Il 5 maggio 1911 venne consegnato il primo bombardiere, un Farman MF.11, seguito da un secondo il 24 maggio ed altri due nel mese di agosto dello stesso anno. A seguito dell'addestramento al volo ed alla operatività degli apparecchi acquisiti, venne istituita la "Compagnie des aviateurs" con un regio decreto del 13 aprile 1913. Nel mese di agosto 1914 la compagnia era dotata di 22 aeromobili.
L'aviazione militare, in data 20 marzo 1915, venne nuovamente ridenominata passando dal ruolo di semplice compagnia a quello di unità indipendente, l'"Aviation Militaire Belge".
Il periodo interbellico
[modifica | modifica wikitesto]Dopo il termine della prima guerra mondiale, la denominazione della forza aerea cambiò nuovamente acquisendo la denominazione bilingue "Aéronautique Militaire / Militair Vliegwezen" dal 1º marzo 1920.
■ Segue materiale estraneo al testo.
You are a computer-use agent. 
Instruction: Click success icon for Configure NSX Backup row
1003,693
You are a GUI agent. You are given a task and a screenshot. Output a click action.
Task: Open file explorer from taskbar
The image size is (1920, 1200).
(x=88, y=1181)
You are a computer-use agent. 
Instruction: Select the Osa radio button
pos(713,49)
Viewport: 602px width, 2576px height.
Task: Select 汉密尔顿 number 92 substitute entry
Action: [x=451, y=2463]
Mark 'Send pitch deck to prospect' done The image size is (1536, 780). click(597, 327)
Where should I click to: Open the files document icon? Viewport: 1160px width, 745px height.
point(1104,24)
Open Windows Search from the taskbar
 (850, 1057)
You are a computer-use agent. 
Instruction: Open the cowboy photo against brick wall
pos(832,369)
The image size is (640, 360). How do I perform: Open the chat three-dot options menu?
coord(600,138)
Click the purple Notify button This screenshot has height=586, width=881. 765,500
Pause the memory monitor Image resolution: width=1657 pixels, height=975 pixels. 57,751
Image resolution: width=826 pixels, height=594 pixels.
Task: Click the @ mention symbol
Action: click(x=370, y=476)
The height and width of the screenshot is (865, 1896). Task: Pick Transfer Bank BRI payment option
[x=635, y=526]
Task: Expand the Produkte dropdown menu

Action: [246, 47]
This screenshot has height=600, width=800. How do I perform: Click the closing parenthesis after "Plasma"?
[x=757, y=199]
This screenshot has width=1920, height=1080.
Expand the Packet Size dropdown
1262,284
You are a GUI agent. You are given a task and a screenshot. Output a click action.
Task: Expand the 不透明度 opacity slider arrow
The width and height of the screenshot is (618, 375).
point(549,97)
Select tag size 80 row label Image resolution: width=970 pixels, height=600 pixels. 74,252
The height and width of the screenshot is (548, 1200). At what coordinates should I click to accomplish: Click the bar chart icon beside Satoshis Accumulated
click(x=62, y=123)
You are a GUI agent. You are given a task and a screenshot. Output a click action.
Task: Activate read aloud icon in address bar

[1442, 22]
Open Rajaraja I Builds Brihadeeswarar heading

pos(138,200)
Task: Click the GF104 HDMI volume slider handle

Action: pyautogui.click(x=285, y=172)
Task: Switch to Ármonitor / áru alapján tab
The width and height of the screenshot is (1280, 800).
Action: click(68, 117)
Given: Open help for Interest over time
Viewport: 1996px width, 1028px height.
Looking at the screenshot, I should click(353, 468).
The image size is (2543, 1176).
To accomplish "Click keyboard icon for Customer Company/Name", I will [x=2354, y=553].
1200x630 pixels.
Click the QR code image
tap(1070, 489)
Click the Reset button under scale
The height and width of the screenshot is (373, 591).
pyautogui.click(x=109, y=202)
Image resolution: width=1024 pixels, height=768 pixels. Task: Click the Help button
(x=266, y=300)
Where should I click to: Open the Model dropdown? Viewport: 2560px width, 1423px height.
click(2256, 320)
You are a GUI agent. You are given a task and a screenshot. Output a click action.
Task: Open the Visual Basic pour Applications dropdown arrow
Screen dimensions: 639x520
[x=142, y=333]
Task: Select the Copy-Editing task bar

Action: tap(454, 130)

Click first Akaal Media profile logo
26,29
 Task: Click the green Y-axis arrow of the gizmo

Alla vigilia della seconda guerra mondiale l'aviazione militare era equipaggiata di 250 aerei, la maggior parte dei quali prodotti su licenza in Belgio con un contratto prioritario. Tra i vari modelli dell'epoca si citano gli italiani caccia Fiat C.R.42 ed i britannici Fairey Fox prodotti su licenza, la maggior parte dei quali saranno distrutti al suolo al momento dell'attacco tedesco. Molti piloti della forza aerea riuscirono comunque ad oltrepassare La Manica rifugiandosi in Inghilterra e da qui, analogamente ad altre nazioni invase come la Polonia a ricostituire un'aviazione in esilio combattendo a fianco e con i colori della Royal Air Force.
Il secondo dopoguerra
[modifica | modifica wikitesto]Con la liberazione del Belgio da parte delle forze Alleate la macchina bellica nazionale si riorganizzò ed alla fine del conflitto venne ricostituita.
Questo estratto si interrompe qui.